Red Bull is counter-attacking after Mercedes moved to end the flow of specialist staff from Brixworth to Red Bull's new engine operation.
Dr Helmut Marko revealed in Barcelona that as news emerged of at least 15 Mercedes defections, Toto Wolff had countered the move by offering to double salaries.
"We certainly do not pay twice as much. Mercedes is offering them double if they don't come to us or if they stay. That's the truth," the Red Bull official told Osterreich newspaper.
It is just the latest development in the high tension that now characterises the relationship between championship rivals Red Bull and Mercedes.
"Doubling wages is one thing," said Mercedes' Wolff, "but if at a certain point you find yourself in front of someone who proposes triple, you can't compete with that.
"They are lottery numbers," the Austrian told Corriere della Sera newspaper. "Fortunately, we have so many loyal employees who have refused - they prefer our environment.
"For us, the time of retaliation has not yet arrived."
Nonetheless, Marko thinks Wolff and Mercedes have missed a trick in preventing the defections from happening in the first place.

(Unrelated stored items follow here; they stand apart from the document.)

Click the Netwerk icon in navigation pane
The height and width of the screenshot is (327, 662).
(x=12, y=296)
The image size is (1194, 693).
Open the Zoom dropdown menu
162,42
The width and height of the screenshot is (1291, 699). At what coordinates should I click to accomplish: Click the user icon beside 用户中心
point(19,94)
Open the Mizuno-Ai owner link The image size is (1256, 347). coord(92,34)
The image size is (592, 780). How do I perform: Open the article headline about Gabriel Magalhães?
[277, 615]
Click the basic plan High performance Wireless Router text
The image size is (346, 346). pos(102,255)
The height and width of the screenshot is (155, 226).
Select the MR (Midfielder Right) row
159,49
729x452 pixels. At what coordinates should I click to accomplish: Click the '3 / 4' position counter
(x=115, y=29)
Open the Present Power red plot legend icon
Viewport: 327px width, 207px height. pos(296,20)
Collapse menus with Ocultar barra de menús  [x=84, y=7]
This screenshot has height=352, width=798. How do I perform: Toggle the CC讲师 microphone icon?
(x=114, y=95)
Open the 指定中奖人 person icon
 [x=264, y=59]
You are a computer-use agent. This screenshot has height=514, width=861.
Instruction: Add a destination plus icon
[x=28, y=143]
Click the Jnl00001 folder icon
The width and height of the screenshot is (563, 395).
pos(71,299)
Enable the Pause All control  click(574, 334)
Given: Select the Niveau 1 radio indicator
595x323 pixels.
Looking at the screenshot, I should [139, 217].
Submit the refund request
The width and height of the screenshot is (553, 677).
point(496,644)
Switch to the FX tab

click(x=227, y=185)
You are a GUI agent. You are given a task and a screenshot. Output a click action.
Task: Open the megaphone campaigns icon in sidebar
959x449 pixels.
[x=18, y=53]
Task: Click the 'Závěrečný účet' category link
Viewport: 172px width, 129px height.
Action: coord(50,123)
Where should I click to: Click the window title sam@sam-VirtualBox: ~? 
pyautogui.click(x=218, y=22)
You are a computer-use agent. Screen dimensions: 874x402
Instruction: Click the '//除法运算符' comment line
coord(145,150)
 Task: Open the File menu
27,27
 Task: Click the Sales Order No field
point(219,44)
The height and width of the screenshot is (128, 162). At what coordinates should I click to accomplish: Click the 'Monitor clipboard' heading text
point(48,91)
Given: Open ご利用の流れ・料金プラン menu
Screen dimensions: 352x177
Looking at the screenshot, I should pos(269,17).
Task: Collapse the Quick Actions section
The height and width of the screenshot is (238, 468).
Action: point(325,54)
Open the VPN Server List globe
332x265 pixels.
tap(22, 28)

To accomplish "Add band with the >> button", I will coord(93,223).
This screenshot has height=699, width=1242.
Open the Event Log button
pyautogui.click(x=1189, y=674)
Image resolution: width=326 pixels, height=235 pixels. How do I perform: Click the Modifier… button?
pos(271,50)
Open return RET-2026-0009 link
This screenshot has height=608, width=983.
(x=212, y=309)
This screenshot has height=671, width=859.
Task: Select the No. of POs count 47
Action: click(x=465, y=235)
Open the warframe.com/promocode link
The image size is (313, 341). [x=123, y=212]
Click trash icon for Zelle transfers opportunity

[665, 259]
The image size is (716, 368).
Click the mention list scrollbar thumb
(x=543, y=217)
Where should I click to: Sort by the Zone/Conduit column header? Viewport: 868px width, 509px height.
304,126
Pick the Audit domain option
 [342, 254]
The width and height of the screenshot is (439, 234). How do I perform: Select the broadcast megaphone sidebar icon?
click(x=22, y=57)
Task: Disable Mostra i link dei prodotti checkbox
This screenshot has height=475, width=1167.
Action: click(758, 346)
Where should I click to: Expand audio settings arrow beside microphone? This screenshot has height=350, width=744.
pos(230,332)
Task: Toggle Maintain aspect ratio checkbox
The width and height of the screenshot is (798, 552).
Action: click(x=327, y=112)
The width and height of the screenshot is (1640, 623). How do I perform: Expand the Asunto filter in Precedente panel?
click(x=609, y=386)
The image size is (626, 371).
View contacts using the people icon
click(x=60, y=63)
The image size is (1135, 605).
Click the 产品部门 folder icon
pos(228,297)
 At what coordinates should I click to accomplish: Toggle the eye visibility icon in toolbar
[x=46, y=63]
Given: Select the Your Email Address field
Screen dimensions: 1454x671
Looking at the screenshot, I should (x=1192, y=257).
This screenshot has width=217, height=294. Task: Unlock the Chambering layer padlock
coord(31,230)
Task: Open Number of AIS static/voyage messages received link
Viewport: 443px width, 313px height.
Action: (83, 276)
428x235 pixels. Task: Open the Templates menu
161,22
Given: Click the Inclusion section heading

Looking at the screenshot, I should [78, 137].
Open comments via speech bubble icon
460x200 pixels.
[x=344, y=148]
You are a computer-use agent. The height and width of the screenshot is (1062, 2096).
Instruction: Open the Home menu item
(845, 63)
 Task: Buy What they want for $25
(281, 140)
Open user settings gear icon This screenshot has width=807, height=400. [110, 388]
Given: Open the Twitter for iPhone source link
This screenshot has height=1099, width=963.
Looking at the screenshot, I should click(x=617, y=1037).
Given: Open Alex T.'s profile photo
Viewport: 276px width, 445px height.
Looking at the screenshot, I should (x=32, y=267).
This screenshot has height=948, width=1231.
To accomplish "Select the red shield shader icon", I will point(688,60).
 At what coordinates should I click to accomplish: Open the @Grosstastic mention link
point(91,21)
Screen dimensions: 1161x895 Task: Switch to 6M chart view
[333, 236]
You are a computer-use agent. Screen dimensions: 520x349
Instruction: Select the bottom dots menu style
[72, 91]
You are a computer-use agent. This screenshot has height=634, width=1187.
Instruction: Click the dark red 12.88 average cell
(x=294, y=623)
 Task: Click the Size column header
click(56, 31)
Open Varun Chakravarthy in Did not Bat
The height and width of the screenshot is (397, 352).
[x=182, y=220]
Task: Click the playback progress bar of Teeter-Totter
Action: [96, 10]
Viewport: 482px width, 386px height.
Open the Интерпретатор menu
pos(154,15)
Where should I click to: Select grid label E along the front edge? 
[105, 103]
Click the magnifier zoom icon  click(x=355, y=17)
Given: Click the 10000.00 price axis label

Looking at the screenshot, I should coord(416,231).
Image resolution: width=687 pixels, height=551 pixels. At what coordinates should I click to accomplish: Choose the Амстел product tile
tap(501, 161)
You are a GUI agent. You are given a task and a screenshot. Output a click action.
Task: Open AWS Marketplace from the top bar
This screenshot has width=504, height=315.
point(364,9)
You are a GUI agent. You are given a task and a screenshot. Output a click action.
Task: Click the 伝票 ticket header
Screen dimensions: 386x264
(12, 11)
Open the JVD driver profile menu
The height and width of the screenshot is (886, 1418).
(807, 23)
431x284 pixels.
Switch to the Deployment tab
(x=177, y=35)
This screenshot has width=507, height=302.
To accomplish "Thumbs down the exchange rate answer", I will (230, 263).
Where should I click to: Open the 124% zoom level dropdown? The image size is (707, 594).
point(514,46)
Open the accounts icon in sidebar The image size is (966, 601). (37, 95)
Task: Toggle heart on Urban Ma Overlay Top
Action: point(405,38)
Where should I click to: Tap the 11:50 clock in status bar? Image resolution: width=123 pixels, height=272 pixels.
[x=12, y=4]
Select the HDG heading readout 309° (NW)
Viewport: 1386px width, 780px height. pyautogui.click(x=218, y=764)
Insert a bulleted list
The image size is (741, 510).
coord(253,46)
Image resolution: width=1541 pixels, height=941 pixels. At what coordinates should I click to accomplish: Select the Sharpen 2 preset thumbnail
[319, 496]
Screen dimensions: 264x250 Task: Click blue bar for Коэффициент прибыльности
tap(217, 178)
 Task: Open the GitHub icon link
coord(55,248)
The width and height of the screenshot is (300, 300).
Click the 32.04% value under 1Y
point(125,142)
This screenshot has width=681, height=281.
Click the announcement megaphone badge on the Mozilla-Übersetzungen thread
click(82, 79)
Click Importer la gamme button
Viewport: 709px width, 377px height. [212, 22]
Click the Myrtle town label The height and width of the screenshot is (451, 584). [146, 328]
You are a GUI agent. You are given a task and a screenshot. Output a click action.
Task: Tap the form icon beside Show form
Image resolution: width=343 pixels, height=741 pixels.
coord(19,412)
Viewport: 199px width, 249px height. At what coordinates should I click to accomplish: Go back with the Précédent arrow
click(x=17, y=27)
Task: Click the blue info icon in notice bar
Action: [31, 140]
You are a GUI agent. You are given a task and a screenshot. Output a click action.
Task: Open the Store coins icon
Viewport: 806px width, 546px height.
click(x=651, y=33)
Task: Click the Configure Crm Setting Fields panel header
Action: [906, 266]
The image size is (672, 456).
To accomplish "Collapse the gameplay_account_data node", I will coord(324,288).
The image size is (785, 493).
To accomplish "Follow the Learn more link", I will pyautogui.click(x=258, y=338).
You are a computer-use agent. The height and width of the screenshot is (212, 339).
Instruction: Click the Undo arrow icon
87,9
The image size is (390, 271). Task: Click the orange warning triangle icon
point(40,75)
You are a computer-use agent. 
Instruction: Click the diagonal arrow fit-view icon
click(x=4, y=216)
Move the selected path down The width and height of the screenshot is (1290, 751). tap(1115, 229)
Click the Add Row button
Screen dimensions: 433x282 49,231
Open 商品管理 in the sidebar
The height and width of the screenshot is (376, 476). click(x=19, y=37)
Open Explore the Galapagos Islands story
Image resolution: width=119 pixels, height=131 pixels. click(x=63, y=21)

He said recently that Niki Lauda would never have allowed it to happen.
"Niki had very close contact with his engine people," Marko said in Barcelona. "He would have recognised early on what we were doing and worked against it."
Wolff said this weekend that Red Bull is promising Mercedes staff an exciting future at the new company Red Bull Powertrains.
"Toto also says that we will give information from Honda to Volkswagen, so his statements vary," Marko insisted.
"We're building our own engine department, and the fact that we hire all of these people shows how serious we are about it.
"With us, everything is under one roof. We are a Formula 1 team with passion. At Mercedes, the engine department was never so much in focus, even though it played such a major part in the team winning so much," he said.
"We are a cool team where passion is in the foreground."
And Marko said it is obvious that Mercedes will miss the most prominent of the defections.
"Around ten managers are leaving them. That's not so easy to replace," he said.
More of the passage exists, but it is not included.